Marianske Lazne is about 10 miles from the German border. To reach it, I drove two hours west of Prague through the beautiful, pristine Czech countryside. The government has done such a great job of cleaning up this country, it as if communism was just a bad 44-year dream. I passed pristine farms, cute villages with what looked like fresh coats of paint, a field with dairy cows and sheep.
The perfect Kodak shot of Czech life came when I passed the Krusovice brewery and the few cars in the parking lot were dwarfed by giant stacks of empty beer kegs. It reminded me of my fraternity days and, I admit, I got immediately thirsty.
Pull into Marianske Lazne and you can almost smell the massage oil. Big, beautiful hotels all advertising spa treatments dot the pretty main road and side streets. I’m in a place called Villa St. Georg, on a hill at the very edge of the forest. Quaint trails lead under huge trees into the wilderness. I saw older couples walking hand in hand as they emerged from the foliage. The trail snakes through the forest for 12 kilometers, just enough to make the spa the best of your life.
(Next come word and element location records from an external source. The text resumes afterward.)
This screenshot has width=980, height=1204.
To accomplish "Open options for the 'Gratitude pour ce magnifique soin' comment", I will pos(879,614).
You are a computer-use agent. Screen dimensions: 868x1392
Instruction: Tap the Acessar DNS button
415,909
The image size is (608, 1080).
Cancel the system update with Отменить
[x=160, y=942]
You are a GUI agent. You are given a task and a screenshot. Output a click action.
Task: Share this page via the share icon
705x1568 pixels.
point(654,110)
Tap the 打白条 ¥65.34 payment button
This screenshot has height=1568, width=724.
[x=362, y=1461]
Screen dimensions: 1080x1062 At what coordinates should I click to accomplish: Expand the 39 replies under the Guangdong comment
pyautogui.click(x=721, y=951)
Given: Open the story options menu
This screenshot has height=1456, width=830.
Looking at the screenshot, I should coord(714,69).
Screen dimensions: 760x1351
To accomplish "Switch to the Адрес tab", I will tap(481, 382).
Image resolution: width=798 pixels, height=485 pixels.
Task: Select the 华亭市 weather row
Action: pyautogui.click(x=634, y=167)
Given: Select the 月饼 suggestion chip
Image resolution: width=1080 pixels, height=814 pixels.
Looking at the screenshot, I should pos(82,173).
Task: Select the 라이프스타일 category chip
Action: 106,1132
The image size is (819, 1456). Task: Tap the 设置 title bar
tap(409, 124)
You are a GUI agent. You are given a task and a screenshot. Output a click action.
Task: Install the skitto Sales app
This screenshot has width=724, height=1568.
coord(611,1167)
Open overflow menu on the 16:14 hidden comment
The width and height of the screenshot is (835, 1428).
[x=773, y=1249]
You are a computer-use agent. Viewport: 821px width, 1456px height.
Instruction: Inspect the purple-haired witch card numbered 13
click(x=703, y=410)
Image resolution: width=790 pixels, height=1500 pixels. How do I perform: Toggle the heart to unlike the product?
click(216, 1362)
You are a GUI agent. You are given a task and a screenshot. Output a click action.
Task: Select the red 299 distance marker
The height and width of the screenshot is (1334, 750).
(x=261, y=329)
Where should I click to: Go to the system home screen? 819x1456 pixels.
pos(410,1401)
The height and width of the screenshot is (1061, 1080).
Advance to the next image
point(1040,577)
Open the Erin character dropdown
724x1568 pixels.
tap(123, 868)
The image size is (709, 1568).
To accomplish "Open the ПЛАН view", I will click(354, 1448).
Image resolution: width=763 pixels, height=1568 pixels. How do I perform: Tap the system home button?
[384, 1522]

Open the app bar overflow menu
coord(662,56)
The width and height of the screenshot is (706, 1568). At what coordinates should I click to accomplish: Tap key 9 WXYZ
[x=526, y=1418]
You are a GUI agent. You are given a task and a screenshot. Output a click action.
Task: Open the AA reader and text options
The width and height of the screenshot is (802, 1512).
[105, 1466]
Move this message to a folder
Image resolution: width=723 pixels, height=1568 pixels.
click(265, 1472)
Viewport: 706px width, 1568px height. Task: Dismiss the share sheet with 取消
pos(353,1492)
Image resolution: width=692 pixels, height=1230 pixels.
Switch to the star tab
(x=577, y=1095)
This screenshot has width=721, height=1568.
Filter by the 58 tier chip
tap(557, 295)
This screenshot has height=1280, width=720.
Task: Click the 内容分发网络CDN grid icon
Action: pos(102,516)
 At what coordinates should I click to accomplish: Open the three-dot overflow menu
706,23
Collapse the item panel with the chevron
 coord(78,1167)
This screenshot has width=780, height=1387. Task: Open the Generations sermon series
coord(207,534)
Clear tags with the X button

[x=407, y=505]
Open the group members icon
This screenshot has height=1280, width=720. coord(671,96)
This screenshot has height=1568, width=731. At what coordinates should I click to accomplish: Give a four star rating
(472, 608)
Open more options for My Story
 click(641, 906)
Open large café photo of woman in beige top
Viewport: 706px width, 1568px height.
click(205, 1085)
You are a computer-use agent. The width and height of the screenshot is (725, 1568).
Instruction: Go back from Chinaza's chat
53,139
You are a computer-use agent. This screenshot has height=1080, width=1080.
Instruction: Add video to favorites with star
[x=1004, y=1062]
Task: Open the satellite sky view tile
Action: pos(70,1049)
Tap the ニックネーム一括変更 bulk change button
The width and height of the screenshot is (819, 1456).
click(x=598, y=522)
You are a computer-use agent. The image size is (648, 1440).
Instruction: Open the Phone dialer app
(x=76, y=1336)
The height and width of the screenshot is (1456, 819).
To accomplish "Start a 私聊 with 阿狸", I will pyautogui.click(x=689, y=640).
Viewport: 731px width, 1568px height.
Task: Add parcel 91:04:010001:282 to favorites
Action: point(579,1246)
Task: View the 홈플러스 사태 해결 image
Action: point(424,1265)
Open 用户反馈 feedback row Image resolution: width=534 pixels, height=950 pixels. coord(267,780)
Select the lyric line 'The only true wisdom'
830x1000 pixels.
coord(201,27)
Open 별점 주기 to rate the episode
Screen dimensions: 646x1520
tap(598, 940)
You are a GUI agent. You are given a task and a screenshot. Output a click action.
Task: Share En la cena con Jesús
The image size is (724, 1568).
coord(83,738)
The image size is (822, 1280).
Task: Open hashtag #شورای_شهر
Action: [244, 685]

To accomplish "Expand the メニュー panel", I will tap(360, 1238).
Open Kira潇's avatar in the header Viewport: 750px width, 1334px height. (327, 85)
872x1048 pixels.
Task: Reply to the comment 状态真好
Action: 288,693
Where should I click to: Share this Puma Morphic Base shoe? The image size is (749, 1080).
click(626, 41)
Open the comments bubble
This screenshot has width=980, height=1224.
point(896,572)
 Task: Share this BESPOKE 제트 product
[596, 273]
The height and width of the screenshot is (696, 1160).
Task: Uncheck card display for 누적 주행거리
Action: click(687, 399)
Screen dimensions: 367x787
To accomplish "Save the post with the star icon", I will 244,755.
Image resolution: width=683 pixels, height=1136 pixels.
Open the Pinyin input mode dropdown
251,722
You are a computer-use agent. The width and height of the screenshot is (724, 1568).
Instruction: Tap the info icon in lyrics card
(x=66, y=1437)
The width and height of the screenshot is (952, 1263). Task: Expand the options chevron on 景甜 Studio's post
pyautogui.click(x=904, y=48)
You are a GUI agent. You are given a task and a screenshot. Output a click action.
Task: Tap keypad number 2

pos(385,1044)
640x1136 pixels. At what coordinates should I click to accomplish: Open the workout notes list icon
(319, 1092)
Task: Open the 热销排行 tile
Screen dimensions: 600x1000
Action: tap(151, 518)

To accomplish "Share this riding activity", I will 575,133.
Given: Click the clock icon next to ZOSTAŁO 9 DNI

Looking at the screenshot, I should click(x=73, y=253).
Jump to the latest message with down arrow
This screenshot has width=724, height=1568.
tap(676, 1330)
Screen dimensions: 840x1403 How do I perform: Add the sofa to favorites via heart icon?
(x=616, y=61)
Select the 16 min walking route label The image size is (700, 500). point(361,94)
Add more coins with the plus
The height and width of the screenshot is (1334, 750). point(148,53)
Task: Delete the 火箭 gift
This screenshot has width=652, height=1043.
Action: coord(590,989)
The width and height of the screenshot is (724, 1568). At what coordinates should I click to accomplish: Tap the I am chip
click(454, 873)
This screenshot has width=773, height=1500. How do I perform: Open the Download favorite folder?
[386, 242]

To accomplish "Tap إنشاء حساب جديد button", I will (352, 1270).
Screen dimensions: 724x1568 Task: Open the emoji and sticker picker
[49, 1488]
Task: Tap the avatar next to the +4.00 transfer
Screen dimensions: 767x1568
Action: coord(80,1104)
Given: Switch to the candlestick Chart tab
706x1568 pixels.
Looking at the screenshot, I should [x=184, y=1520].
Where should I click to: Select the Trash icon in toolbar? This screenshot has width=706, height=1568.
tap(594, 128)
I’m not into spas. I’m not into massages. I’ve had one professional massage and a number of amateur ones from a bevy of ex-girlfriends. None of them were as satisfying as a hot shower and a good book. But the menu the St. Georg desk clerk handed over lists something for everybody: acupuncture, laser therapy, four cell galvanic bath, oxygen inhalation. However, I think I’ll pass on the colon hydrotherapie. That sounds like something left over by the Nazis.
The hotel is romance on the level of fairy tale honeymoons. It has two balconies, one with a table between two chairs looking down into the thick forest. The other is lined with a flower box filled with purple and white petunias and overlooks a trail that dips under towering lindens, the national tree of the Czech Republic. The red and white outdoor furniture of an outdoor beer garden sticks out from under a tree not 100 yards away.
A bottle of Frankovka wine WAS on a silver platter between two wine glasses and cans of chocolate peanuts and cocktail nuts. The St. Georg is one of the few hotels in town with no spa but a town map has spas littered all over it, like wine stains.
This is the place to recharge your batteries. Marianske Lazne is one giant jumper cable. In fact, it has been therapeutic for the rich, famous and merely exhausted since the early 19th century. The likes of Goethe, Thomas Edison, Franz Kafka, King Edward VII, Franz Josef I came here regularly to refresh before going back to inventions and slaughtering mankind. It took a 44-year hiatus during communism but made a fast comeback in 1989.
Today the town is packed due to a Chopin Festival but there was no problem getting into one of the best local restaurants in town, as per the the desk clerk. Ceska Hospudka is a big wooden restaurant with long wooden seats and a homey, Bohemian country feel to it. I had a Czech staple: veprovi, zeli, knedlicki. It’s roast pork in brown gravy with sauerkraut and potato cakes, all soggy with gravy. Washed down with a big mug of ice cold Pilsner Urquell, for which I’m slowly developing a lovely dependency, I felt as Bohemian as my hippy days in the ‘70s. The only difference is today I want to quote Kafka.